I am trying to solve the below exercise in Simmons.
(a) Let $U$ be the single-element set $\{1\}$. There are two subsets, the empty set $\emptyset$ and $\{1\}$ itself. If $A$ and $B$ are arbitrary subsets of $U$, there are four possible relations of the form $A \subseteq B$. Count the number of true relations among these.
(b) Let $U$ be the set $\{1,2\}$. There are four subsets. List them. If $A$ and $B$ are arbitrary subsets of $U$, there are $16$ possible relations of the form $A \subseteq B$. Count the number of true ones.
(c) Let $U$ be the set $\{1,2,3\}$. There are $8$ subsets. What are they? There are $64$ possible relations of the form $A \subseteq B$. Count the number of true ones.
(d) Let $U$ be the set $\{1,2, \ldots, n\}$ for an arbitrary positive integer $n$. How many subsets are there? How many possible relations of the form $A \subseteq B$ are there? Can you make an informed guess as to how many of these are true?

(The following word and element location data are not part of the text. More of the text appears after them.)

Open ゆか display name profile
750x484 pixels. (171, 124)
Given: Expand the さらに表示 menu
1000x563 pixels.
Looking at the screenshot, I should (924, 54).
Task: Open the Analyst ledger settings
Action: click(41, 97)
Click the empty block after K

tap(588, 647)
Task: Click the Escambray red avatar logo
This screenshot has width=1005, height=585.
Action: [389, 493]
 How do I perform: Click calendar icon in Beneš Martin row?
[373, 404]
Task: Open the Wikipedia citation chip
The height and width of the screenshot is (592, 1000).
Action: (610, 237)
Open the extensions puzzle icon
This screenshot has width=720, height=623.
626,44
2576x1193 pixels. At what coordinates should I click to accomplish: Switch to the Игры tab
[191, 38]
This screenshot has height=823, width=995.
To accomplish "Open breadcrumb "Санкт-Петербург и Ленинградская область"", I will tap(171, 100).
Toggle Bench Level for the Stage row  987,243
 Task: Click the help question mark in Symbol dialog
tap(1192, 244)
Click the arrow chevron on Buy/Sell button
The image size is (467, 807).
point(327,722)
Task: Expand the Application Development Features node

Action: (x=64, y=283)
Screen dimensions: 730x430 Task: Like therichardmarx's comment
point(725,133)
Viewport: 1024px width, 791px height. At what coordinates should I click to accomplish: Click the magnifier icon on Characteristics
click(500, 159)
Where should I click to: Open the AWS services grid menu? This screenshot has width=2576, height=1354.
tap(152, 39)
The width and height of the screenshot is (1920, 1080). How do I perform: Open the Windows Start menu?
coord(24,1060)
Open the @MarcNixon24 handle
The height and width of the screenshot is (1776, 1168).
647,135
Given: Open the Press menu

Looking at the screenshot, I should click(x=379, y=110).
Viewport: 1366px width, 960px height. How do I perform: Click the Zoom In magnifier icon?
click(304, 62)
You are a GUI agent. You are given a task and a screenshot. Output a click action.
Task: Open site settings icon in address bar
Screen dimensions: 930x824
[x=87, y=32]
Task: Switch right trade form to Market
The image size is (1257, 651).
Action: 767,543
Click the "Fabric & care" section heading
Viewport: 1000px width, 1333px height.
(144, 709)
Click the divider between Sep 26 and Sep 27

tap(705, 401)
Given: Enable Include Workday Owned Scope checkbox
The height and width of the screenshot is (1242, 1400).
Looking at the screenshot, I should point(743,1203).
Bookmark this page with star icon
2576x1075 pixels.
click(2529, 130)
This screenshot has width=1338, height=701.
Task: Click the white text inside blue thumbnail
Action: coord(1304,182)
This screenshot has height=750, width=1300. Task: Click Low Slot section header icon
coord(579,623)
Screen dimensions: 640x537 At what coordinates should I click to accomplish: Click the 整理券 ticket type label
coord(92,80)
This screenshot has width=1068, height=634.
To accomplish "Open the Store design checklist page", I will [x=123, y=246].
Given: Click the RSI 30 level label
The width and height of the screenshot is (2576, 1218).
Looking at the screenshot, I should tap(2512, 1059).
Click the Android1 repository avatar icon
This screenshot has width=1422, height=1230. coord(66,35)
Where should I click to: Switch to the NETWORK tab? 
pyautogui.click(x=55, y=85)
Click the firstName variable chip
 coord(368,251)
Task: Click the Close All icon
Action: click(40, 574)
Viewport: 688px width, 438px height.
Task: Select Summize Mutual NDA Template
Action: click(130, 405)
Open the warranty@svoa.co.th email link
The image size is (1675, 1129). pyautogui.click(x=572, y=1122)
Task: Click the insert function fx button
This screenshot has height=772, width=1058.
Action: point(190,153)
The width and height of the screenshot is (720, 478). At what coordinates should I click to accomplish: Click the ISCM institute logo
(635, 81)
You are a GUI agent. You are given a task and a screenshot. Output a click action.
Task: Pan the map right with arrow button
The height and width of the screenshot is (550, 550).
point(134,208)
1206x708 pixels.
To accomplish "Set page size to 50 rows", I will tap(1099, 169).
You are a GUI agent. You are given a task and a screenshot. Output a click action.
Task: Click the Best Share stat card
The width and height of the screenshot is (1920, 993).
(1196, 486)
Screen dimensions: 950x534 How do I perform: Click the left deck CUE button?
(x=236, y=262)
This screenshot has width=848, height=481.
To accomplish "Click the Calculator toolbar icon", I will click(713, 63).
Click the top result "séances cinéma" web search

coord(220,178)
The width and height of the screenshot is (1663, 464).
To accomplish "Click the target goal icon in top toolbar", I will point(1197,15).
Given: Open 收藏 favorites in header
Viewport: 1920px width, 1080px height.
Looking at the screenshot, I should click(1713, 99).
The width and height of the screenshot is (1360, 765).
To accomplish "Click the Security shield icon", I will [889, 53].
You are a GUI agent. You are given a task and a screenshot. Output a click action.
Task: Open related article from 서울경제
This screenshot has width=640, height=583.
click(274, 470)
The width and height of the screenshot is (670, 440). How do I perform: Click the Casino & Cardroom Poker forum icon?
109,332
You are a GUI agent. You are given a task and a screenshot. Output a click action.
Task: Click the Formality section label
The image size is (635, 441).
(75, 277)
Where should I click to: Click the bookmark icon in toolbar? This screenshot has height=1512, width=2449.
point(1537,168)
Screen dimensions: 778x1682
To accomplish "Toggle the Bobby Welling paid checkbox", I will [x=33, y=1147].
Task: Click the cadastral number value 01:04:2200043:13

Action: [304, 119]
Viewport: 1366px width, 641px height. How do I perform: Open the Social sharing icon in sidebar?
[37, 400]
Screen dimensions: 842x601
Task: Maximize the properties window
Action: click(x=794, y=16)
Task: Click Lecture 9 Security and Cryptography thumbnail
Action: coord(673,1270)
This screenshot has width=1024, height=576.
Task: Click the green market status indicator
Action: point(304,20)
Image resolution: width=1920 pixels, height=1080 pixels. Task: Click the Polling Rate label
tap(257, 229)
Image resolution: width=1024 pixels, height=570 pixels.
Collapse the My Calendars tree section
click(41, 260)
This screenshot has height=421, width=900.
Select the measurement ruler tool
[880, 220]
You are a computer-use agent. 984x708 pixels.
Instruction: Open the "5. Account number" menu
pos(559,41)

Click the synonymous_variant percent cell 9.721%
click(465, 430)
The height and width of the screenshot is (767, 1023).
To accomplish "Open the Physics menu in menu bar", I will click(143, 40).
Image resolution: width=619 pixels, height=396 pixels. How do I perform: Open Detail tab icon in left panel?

Here is my attempt at a solution.
(a) We have four possible relations: \begin{align*} & \emptyset \subset U & & \text{True; the empty set is a subset of every set} \\ & U \subset \emptyset & & \text{False; $1 \in U$} \\ & \emptyset \subset \emptyset & & \text{True; every set contains itself} \\ & U \subset U & & \text{True; every set contains itself} \end{align*} (b) There are four subsets: $$\emptyset, \{1\}, \{2\}, \{1,2\}.$$ Every set is a subset of itself, giving $4$ true relations. The empty subset is a subset of the other three subsets, giving $3$ more true relations. (And three false relations since the empty set is not a superset of the other three subsets.) The two single sets are subsets of $\{1,2\}$, giving $2$ more true relations. Further, they are not supersets of $\{1,2\}$. The singleton sets are not subsets of each other, giving two more false relations. All $16$ relations have been accounted for, so we have $$4 + 3 + 2 = 9$$ true relations.
(c) The possible subsets of $U = \{1,2,3\}$ are $$\emptyset, \{1\}, \{2,\}, \{3\}, \{1,2\}, \{1,3\}, \{2,3\}, \{1,2,3\}.$$ The empty set is a subset of every set, so that gives $8$ true relations. Every set is a subset of itself, giving $8$ more true relations. There are $\binom{3}{2} = 3$ singleton sets, which are not contained in any of the three three-element sets, giving three more $3 \cdot 3 = 9$ false relations. There are three two-element sets, none of which are contained in $\{1,2,3\}$, giving three more false relations. The three singleton sets aren't contained in each other, so that gives two more false relations. The three two-element sets are not contained in each other, so that gives two more false relations.
At this point, I'm having trouble completing this. Though I could surely do this by brute-force, there surely must be a good way to generalize it to $n$ element sets that I cannot think of at this moment.
Any hints on how to generalize would be appreciated.